• Estratto fornito
■ ■ ■ ■

Lo scenario che abbiamo schematicamente e crediamo obiettivamente descritto, non è frutto del caso, della semplice contingenza storica o di qualche altro accidente: esso è cresciuto nel tempo, nel corso di innumerevoli regie e responsabilità politiche e istituzionali che hanno fiaccato la capacità di resistenza della nostra classe e della sua organizzazione, rivolgendo così la gestione della crisi contro il proletariato di tutto il mondo: “…mica per niente abbiamo perso!”. E’ quest’ultima una dichiarazione che certamente esprime pessimismo ma solo in apparenza, in quanto la capacità di riprendere il percorso per la costruzione di un mondo migliore individuando nuove speranze, passa attraverso il riconoscimento della sconfitta, per quanto amara possa essere.
Ma abbiamo un compito in più: iniziare a riflettere sulla sconfitta e sulle sue cause, e dobbiamo farlo con profondo intento autocritico, vale a dire affrontando anche le nostre responsabilità in quanto rivoluzionarie e rivoluzionari.
La storia e soprattutto quella della nostra classe, la storia delle nostre vittorie e delle nostre sconfitte, potrà esserci di aiuto purché si abbia la capacità di rapportarla all’oggi rifuggendo le purtroppo diffuse nostalgie di esperienze passate che vengono acriticamente riproposte. Un solo esempio tra tutti: l’incapacità di riconoscere lo stato reale della competizione imperialista mondiale e le forze che la compongono comporta scambiare l’imperialismo più aggressivo come l’unico. Così è che l’opposizione all’imperialismo vede lo schierarsi con le componenti più deboli in quanto ogni nemico degli USA diviene un potenziale alleato per la lotta anticapitalistica, nonostante che ciò comporti la liquidazione di ogni prospettiva internazionalista.


Ecco che allora la citazione che segue, sia pure vecchia di oltre 100 anni, presenta ancora oggi la sua grande attualità. Si cambino pure i riferimenti nominali e temporali superati dalla storia ma resterà immutato l’insegnamento internazionalista che si adatta perfettamente alla drammatica situazione attuale.
Il 2 dicembre 1914 Karl Liebknecht, facente parte della componente parlamentare del Partito Socialdemocratico Tedesco (SPD), di cui rappresentava la tendenza di sinistra, fu l’unico deputato del Reichstag tedesco a votare contro la prima guerra mondiale imperialista.
I contenuti di questa dichiarazione verranno trascurati in quanto minoritari e egli verrà esposto al disprezzo dei suoi medesimi compagni di partito che invece votarono compatti per la guerra, sostenendo così l’imperialismo del proprio paese e contribuendo a schierare il proletariato tedesco contro quello di altri paesi.
Ma è doveroso ricordare che Karl Liebknecht il 15 gennaio del 1919 fu sequestrato e ucciso, assieme a Rosa Luxemburg e a altri rivoluzionari, dalla soldataglia dei Freikorps assoldata dal governo del socialdemocratico Hebert e dal suo ministro dell’Interno Noske, per reprimere la rivolta del proletariato di Berlino.

■ ■ ■ ■

• Estratti dei record
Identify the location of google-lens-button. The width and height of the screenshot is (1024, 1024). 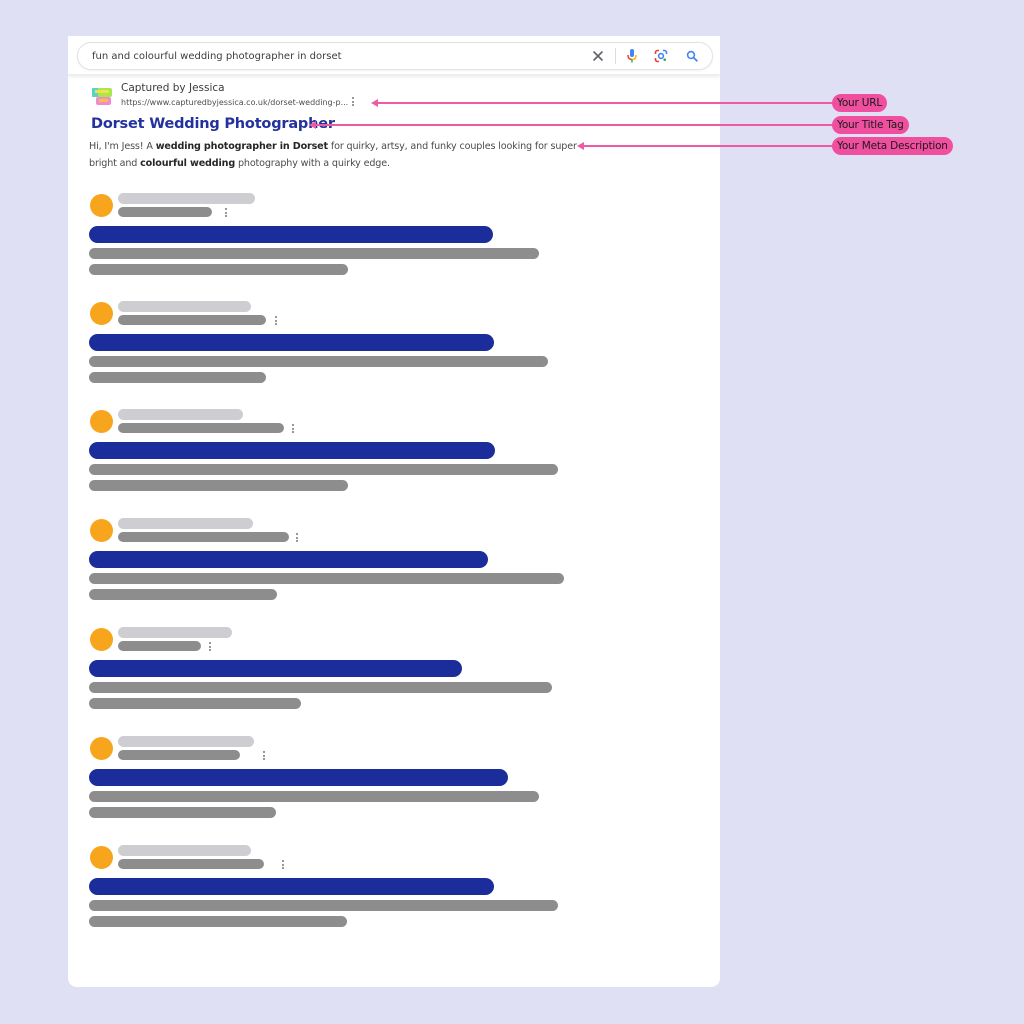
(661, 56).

■ ■ ■ ■

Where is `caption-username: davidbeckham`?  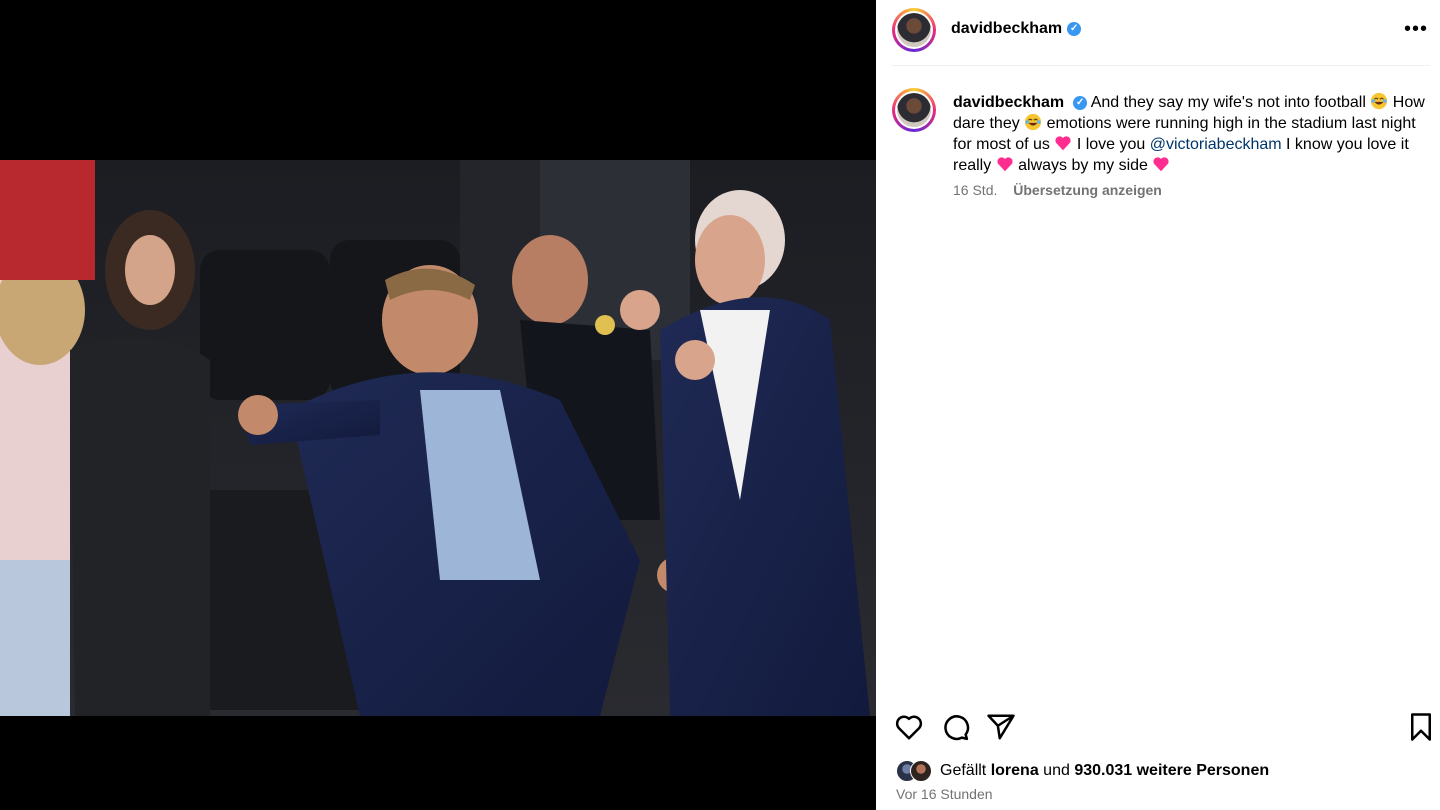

■ ■ ■ ■

• Attività
Trascrivi parola per parola dall'estratto fornito tutto il passo che va da "Il 2 dicembre" giù fino a "guerra mondiale imperialista.".

• Soluzione esercizio
Il 2 dicembre 1914 Karl Liebknecht, facente parte della componente parlamentare del Partito Socialdemocratico Tedesco (SPD), di cui rappresentava la tendenza di sinistra, fu l’unico deputato del Reichstag tedesco a votare contro la prima guerra mondiale imperialista.